Stored items from a collection:
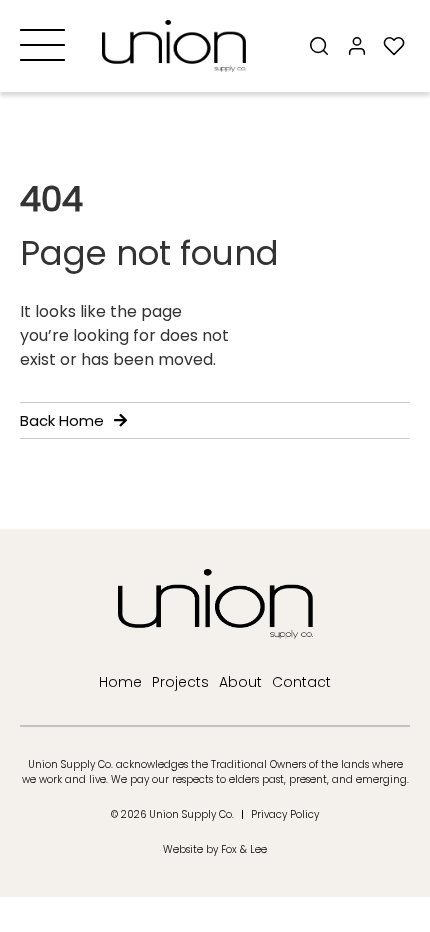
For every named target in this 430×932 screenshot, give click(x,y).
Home (120, 682)
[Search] (319, 46)
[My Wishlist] (394, 46)
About (240, 682)
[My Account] (356, 46)
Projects (180, 682)
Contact (301, 682)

### About this exercise
Nothing but the records above, exact and without pictures, should appear in the answer.

### Output of the task
For every named target in this 430×932 screenshot, give click(x,y).
Home (120, 682)
[Search] (319, 46)
[My Wishlist] (394, 46)
About (240, 682)
[My Account] (356, 46)
Projects (180, 682)
Contact (301, 682)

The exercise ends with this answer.